- From: pat hayes <phayes@ihmc.us>
- Date: Wed, 17 Sep 2003 20:16:12 -0500
- To: w3c-rdfcore-wg@w3.org
Greetings.
Y'all are going to just LOVE me for this, but thinking about the i18n
desireables for XML has led me to the observation that one of our old
and abandoned designs for handling datatypes would handle this stuff
quite smoothly. The key point is that terms denoting datatype values
are allowed in the subject position, so attributes like language tags
and lexical 'type' can be described as RDF properties. We gave up on
this on the grounds largely of triple-bloat, a concern which now
seems curiously irrelevant when one contemplates what OWL will look
like. Anyway, in the spirit of Brian's comment,
>I've tried to be careful not to describe it as a proposal. This is an
>alternative design. I'm not proposing it, just describing it.
here's the design.
Plain literals are just strings, and they denote themselves. There
are no typed literals. Datatypes are indicated by class/property
names. Datatype values are typically indicated by bnodes, so instead
of
aaa ppp "sss"^^ddd .
we write
aaa ppp _:x .
_:x ddd "sss" .
where the _:x denotes the datatype value. You could use URIs in some cases, eg
ex:PIto5places xsd:number "3.14162" .
There is a general D-entailment
aaa ddd "sss" .
|=
aaa rdf:type ddd .
when sss is a legal lexical form for the datatype ddd; the version of
this for XML is an RDF entailment (though see later).

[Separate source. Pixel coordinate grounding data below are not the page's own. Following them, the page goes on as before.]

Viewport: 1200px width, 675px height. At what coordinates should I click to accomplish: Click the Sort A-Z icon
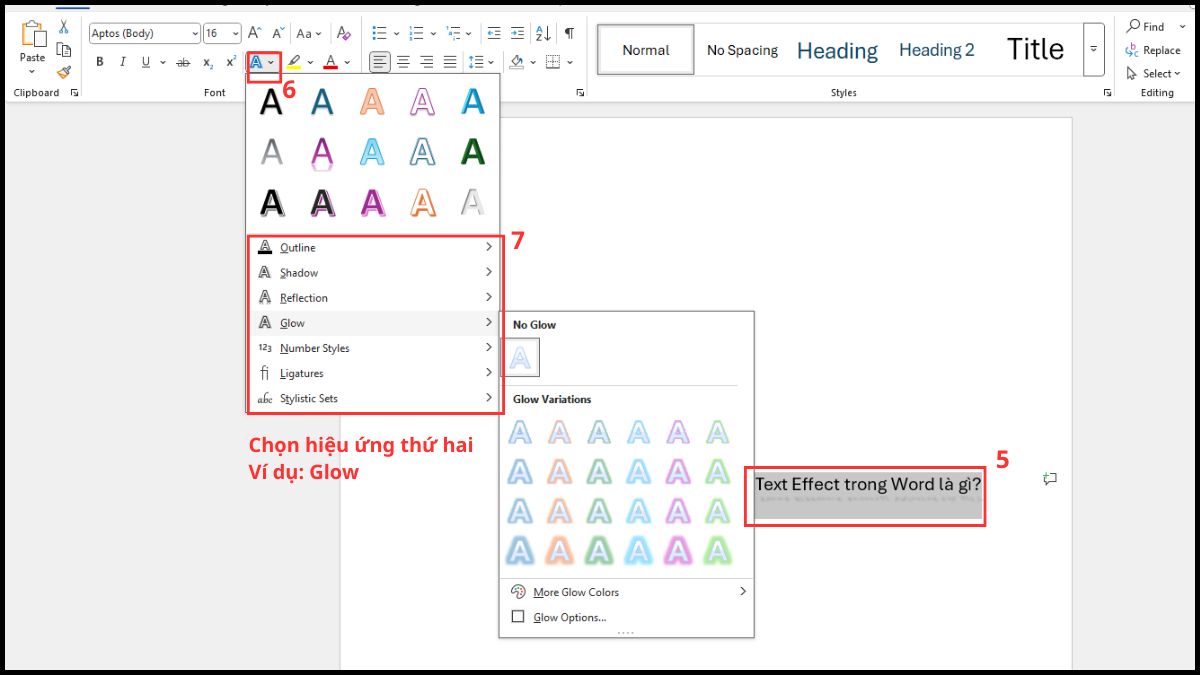[543, 33]
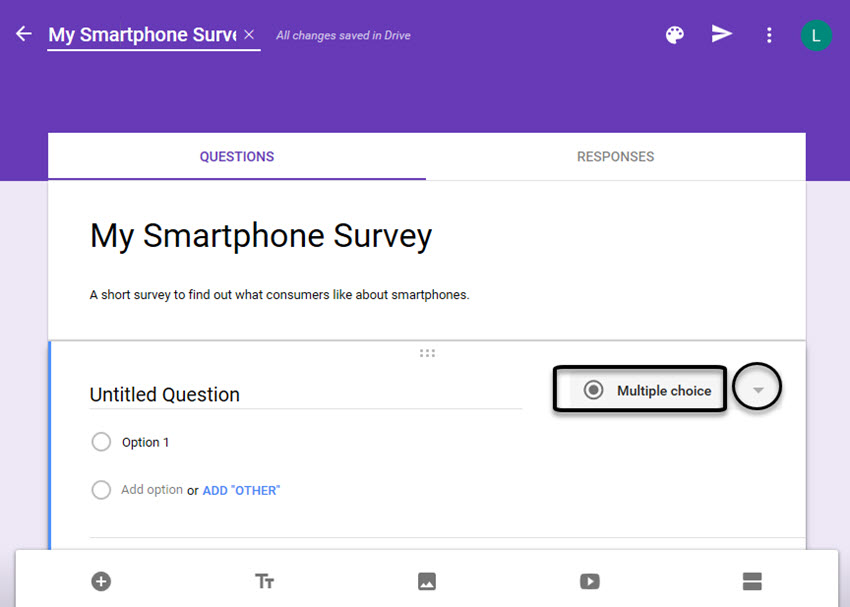Click All changes saved in Drive
The image size is (850, 607).
(343, 34)
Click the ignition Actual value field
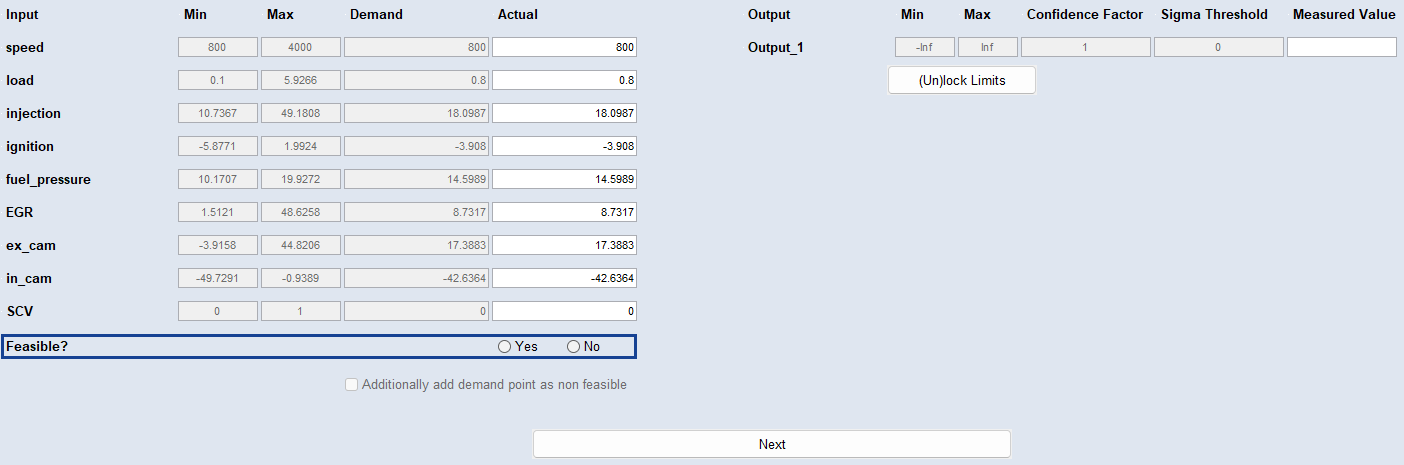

This design, unlike our present one, has subject terms denoting
datatype values, so lang tags can be considered to be *properties of
datatype values*, and the tags themselves can be encoded as simple
literals, so we just write an assertion:
_:x rdf:langTag "en" .
and our current design translates thus:
aaa ppp "sss"@ttt .
-->>
aaa ppp _:x .
_:x xsd:string "sss" .
_:x rdf:langTag "ttt" .
Note that xsd:string is the appropriate datatype for simple literals,
providing a way to in effect put a simple literal string in the
subject position (encoded as a bnode). In fact, in this design,
xsd:string is in effect owl:sameAs applied to literals.
----
This way of handling lang tags allows us to associate lang tags with
XML literals without putting the tag into the lexical space of the
literal, so allows XML literal to be a normal datatype, just as it is
right now (though read on) while also handling one of Martin's
requirements. The parsing of parseType="Literal" needs to include the
asserting of an appropriate rdf:langTag assertion in the graph,
according to the XML rules, but that seems straightforward. This
design also allows sub-XML datatypes to automatically inherit
language tagging, since they will be members of subClasses of
rdf:XMLLiteral and hence of rdf:XMLliteral itself, and hence the
members of these classes will still have any properties they had
previously. Notice that the property is of the literal *value*,
rather than syntactically attached to the literal, so rdf:langTag
only makes intuitive sense for self-denoting literals, or at any rate
those which denote textual kinds of thing rather than mathematical
kinds of thing. However, there is no need to have special rules to
'ignore' lang tags on non-textual datatypes such as numbers: an
assertion like
_:x xsd:integer "25" .
_:x rdf:langTag "en" .
is semantically vacuous but harmless, or can be considered harmless
as far as RDF is concerned. (A lang-tag-savvy app might complain
about things like this.) Also we don't need lang tags as a syntactic
attachment to plain literals; the same trick works for plain literals.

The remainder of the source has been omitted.